• **Task description**
Only one stretch of the data below is needed. Output the lines from the one with "Image resolution: width=390, height=2384." up to and including the one with "Mobil (40, 1627)", exactly as they stand.

• **Record set**
- - - - -

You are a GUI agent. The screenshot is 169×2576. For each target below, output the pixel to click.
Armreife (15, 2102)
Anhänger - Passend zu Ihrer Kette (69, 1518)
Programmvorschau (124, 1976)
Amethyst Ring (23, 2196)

- - - - -

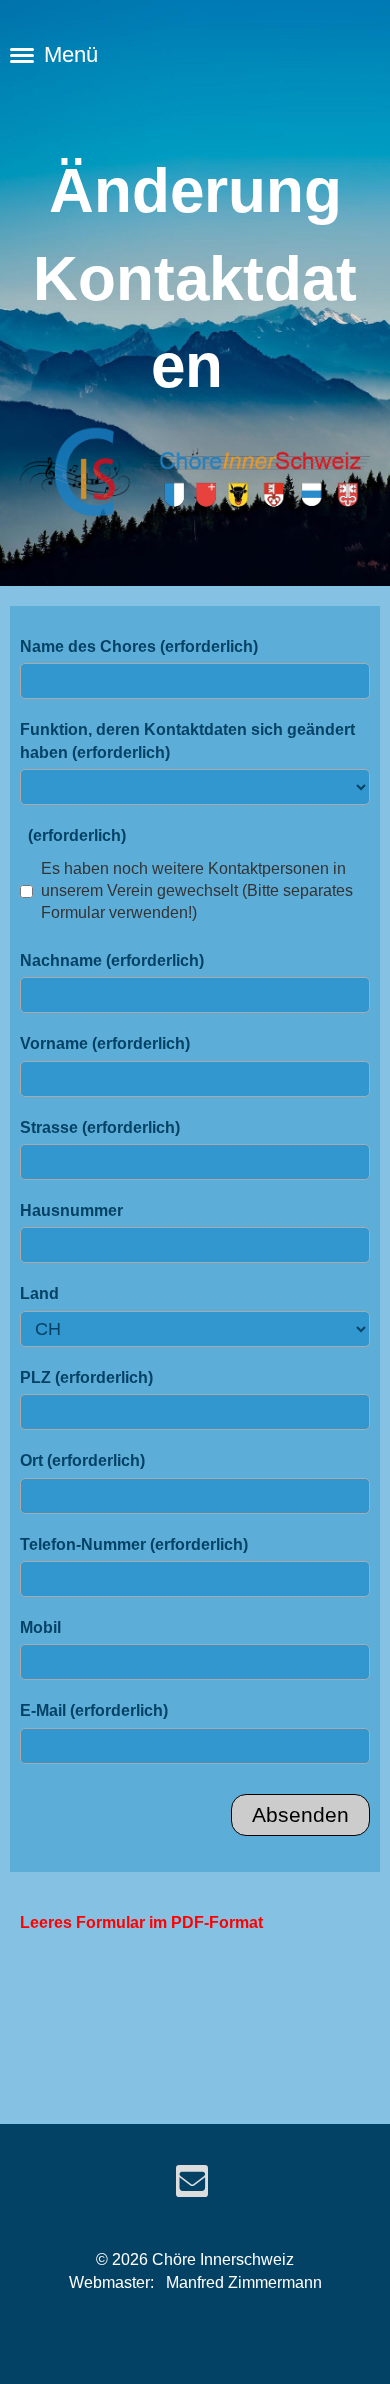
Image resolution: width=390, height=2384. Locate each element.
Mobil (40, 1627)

- - - - -

• **Your response**
Image resolution: width=390, height=2384. Locate each element.
Mobil (40, 1627)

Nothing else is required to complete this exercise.